Michelle Barrows, BSc, BVMS, CertZooMed. Katja Koeppel, BVMS, Msc, CertZooMed and Gabby Drake, BSc, BVSc

First published in Proceedings of Association of Reptilian and Amphibian Veterinarians, 2010


F10 is a veterinary disinfectant which contains quaternary ammonium and biguanidine compounds which act synergistically to kill a wide range of viruses, bacteria, fungi and spores. It is available in various formulations, including a concentrated disinfectant for dilution with water (F10SC Veterinary Disinfectant; Health and Hygiene) and an ointment (F10 Germicidal Barrier ointment; Health and Hygiene).

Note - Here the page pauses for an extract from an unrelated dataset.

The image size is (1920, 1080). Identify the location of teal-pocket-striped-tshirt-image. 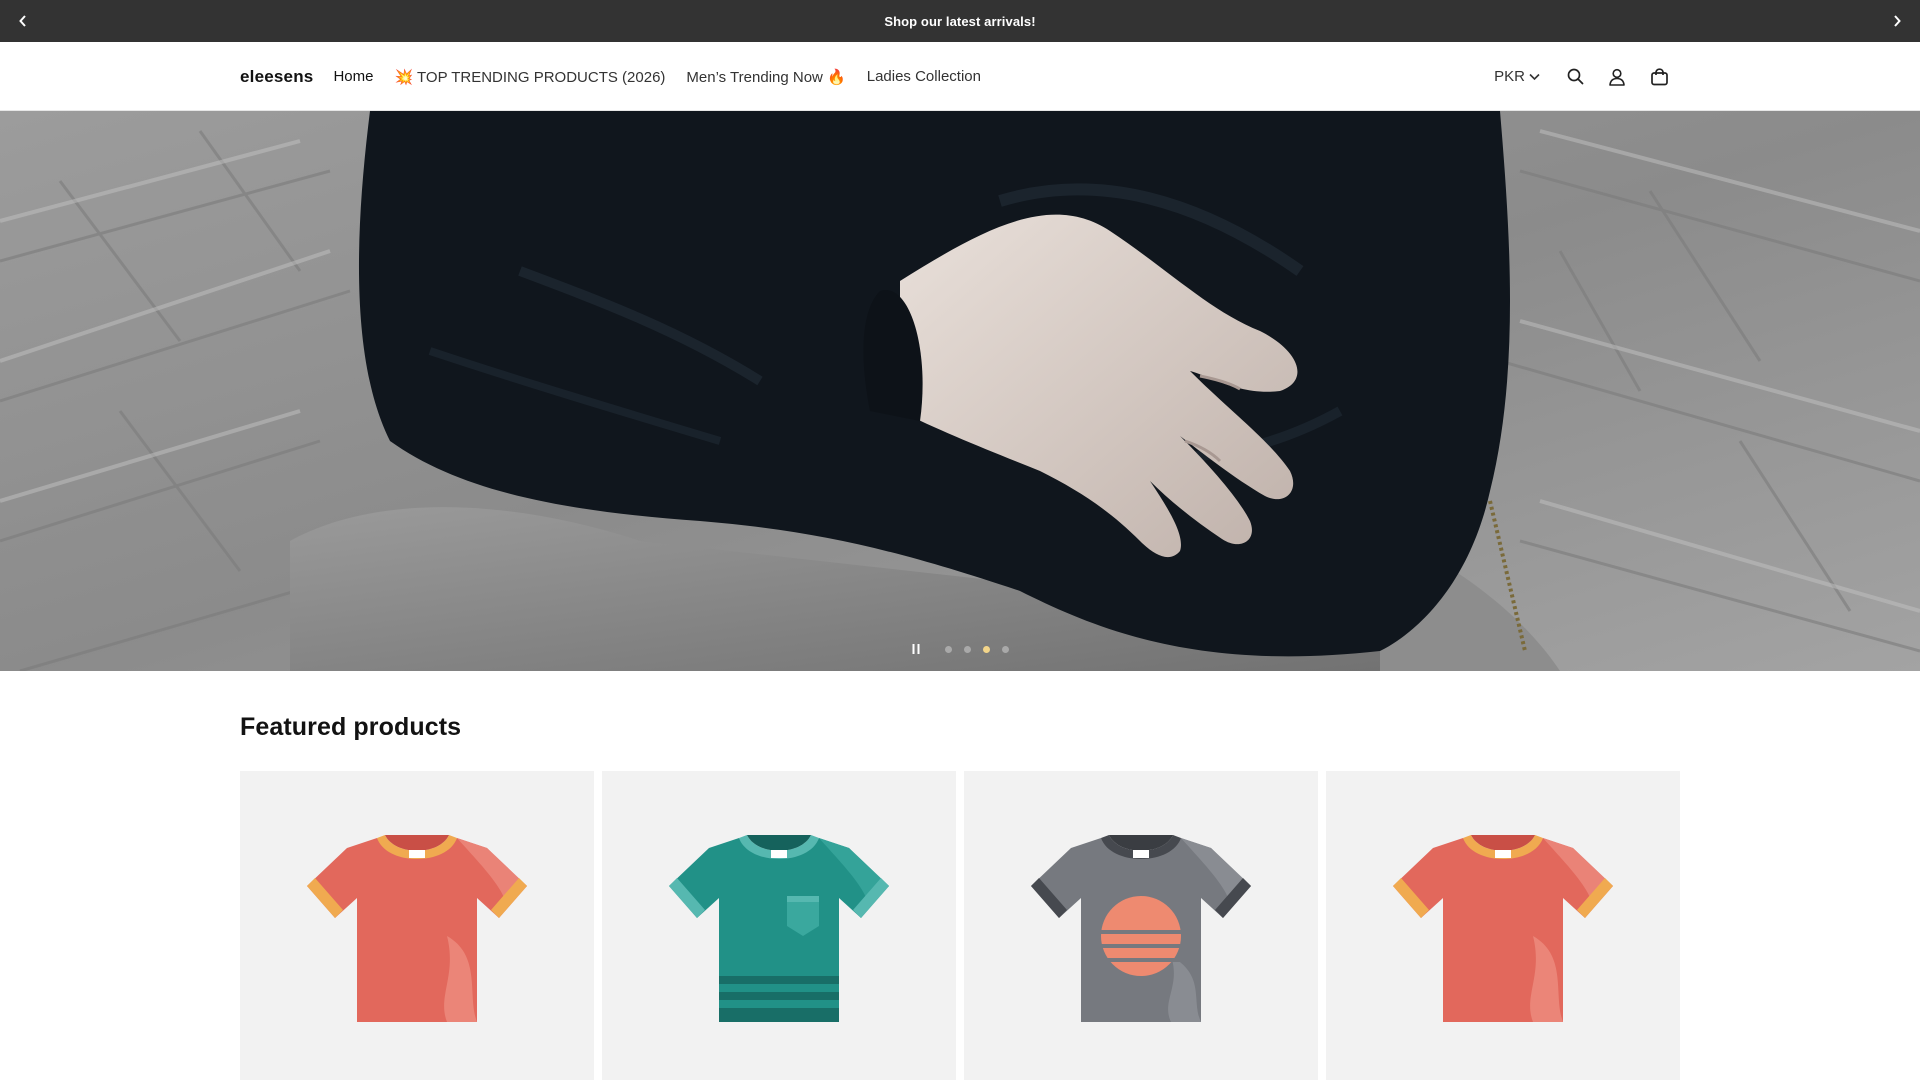
(779, 928).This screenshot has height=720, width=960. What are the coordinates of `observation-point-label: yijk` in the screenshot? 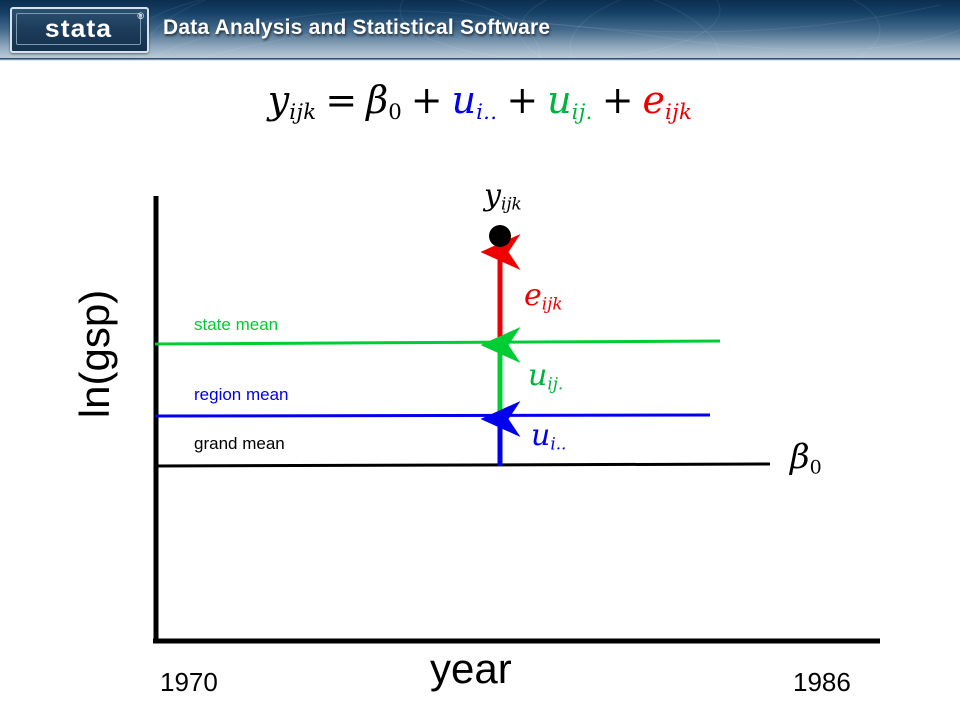 It's located at (503, 196).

These products have been used by the authors and others on a wide variety of vertebrates and show efficacy at low concentrations, with short contact times and with minimal tissue 1-4 irritation. In amphibians the systemic absorption of topical medications is a particular concern, however there is one report of the topical use of F10SC Veterinary Disinfectant to treat ulcerative skin disease in 21 Tomato Frogs Dyscophus guinetti. Here we report the use of F10 Products in other anurans, including painted red frogs Hyperolius marmoratus, guttural toads, Amietophrynus gutturalis and a Natal ghost frog, Helophryne natalensi.

Two guttural toads presented with skin discolouration, vesicles and ulcers of the rostrum and plantar surfaces of the distal limbs. Inappropriate substrate was thought to be the underlying cause with bacteria and yeasts cultured as secondary contaminants (Acienetobacter sp. Cryptococcus laurentii and Candida tropicalis). Daily application of F10 Germicidal Barrier Ointment in combination with systemic enrofloxacin 5mg/kg s.i.d. i.m. (Baytril 5%; Bayer) and husbandry changes resulted in resolution of the lesions. Four guttural toads with suspected bacterial dermatitis were treated for 9 days with F10SC Veterinary Disinfectant diluted 1:250 in reverse osmosis (RO) water applied by daily fogging using a nebuliser for 15-20 min. A mixed growth of contaminants was cultured. Systemic enrofloxacin at 5mg/kg s.i.d. i.m. was also given and the toads made a full recovery.

A Natal ghost frog was fogged with F10SC Veterinary Disinfectant in the same way after a skin colour change of unknown cause. Treatment was discontinued after 5 days when normal skin colour returned. F10SC Veterinary Disinfectant diluted 1:2000 in RO water was also used to bathe two painted reed frogs after routine PCR tests for Batrachochrytrium dendrobatidis were positive. The frogs were bathed daily for 5 min for 12 days and subsequently tested negative for B dendrobatidis. Another painted reed frog diagnosed by histopathology with cutaneous phaeohyphomycosis was bathed daily for 5 min with F10SC Veterinary Disinfectant diluted 1:3000 with RO water for 30 days. There was no apparent resolution of lesions and the frog was then euthanised due to an outbreak of mycobacteriosis in the group.

These cases show that F10 Products can be useful for the treatment of bacterial and fungal skin disease in anurans including the important pathogen B dendrobatidis. F10 at a concentration of 1:3000 has been shown to be 100% effective in killing B dendrobatidis 6 zoosporangia in vitro and the authors are currently carrying out an in vitro trial using guttural toads. 


The authors would like to acknowledge the diagnostic work of Dr Emily Land and Dr Desiree Dalton (National Zoological Gardens) and Dr Maryke Henton (IDEXX Laboratories Ltd).